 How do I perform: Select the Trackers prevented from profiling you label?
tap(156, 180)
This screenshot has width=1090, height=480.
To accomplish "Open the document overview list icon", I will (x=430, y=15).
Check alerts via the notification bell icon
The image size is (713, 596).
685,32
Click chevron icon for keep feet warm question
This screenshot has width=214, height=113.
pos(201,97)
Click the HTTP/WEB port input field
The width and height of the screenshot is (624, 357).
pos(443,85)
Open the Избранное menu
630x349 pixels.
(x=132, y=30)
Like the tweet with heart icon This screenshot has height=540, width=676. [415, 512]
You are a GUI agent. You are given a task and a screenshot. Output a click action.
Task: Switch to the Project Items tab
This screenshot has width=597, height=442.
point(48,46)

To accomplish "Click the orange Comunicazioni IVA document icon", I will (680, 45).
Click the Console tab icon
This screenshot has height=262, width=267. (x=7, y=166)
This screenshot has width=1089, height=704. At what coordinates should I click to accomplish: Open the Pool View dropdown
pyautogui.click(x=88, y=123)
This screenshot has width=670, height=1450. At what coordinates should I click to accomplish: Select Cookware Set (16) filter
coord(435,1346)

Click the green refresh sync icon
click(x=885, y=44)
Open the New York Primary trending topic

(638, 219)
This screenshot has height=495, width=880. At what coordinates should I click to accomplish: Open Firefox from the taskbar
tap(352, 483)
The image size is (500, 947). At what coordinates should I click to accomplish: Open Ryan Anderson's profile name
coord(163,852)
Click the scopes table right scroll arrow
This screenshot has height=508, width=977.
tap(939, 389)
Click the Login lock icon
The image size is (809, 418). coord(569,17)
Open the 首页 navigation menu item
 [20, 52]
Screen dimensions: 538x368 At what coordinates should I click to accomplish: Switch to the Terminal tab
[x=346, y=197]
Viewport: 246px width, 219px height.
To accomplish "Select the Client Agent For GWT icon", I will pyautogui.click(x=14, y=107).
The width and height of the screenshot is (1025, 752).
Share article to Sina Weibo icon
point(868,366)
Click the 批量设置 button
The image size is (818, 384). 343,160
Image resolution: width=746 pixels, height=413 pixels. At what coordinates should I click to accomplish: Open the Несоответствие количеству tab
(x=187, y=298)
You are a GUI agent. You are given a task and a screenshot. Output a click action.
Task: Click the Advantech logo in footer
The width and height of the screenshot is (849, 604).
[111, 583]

● Your task
The answer is the full data, repeated exactly as shown.

● Answer to the problem
 How do I perform: Select the Trackers prevented from profiling you label?
tap(156, 180)
This screenshot has width=1090, height=480.
To accomplish "Open the document overview list icon", I will (x=430, y=15).
Check alerts via the notification bell icon
The image size is (713, 596).
685,32
Click chevron icon for keep feet warm question
This screenshot has width=214, height=113.
pos(201,97)
Click the HTTP/WEB port input field
The width and height of the screenshot is (624, 357).
pos(443,85)
Open the Избранное menu
630x349 pixels.
(x=132, y=30)
Like the tweet with heart icon This screenshot has height=540, width=676. [415, 512]
You are a GUI agent. You are given a task and a screenshot. Output a click action.
Task: Switch to the Project Items tab
This screenshot has width=597, height=442.
point(48,46)

To accomplish "Click the orange Comunicazioni IVA document icon", I will (680, 45).
Click the Console tab icon
This screenshot has height=262, width=267. (x=7, y=166)
This screenshot has width=1089, height=704. At what coordinates should I click to accomplish: Open the Pool View dropdown
pyautogui.click(x=88, y=123)
This screenshot has width=670, height=1450. At what coordinates should I click to accomplish: Select Cookware Set (16) filter
coord(435,1346)

Click the green refresh sync icon
click(x=885, y=44)
Open the New York Primary trending topic

(638, 219)
This screenshot has height=495, width=880. At what coordinates should I click to accomplish: Open Firefox from the taskbar
tap(352, 483)
The image size is (500, 947). At what coordinates should I click to accomplish: Open Ryan Anderson's profile name
coord(163,852)
Click the scopes table right scroll arrow
This screenshot has height=508, width=977.
tap(939, 389)
Click the Login lock icon
The image size is (809, 418). coord(569,17)
Open the 首页 navigation menu item
 [20, 52]
Screen dimensions: 538x368 At what coordinates should I click to accomplish: Switch to the Terminal tab
[x=346, y=197]
Viewport: 246px width, 219px height.
To accomplish "Select the Client Agent For GWT icon", I will pyautogui.click(x=14, y=107).
The width and height of the screenshot is (1025, 752).
Share article to Sina Weibo icon
point(868,366)
Click the 批量设置 button
The image size is (818, 384). 343,160
Image resolution: width=746 pixels, height=413 pixels. At what coordinates should I click to accomplish: Open the Несоответствие количеству tab
(x=187, y=298)
You are a GUI agent. You are given a task and a screenshot. Output a click action.
Task: Click the Advantech logo in footer
The width and height of the screenshot is (849, 604).
[111, 583]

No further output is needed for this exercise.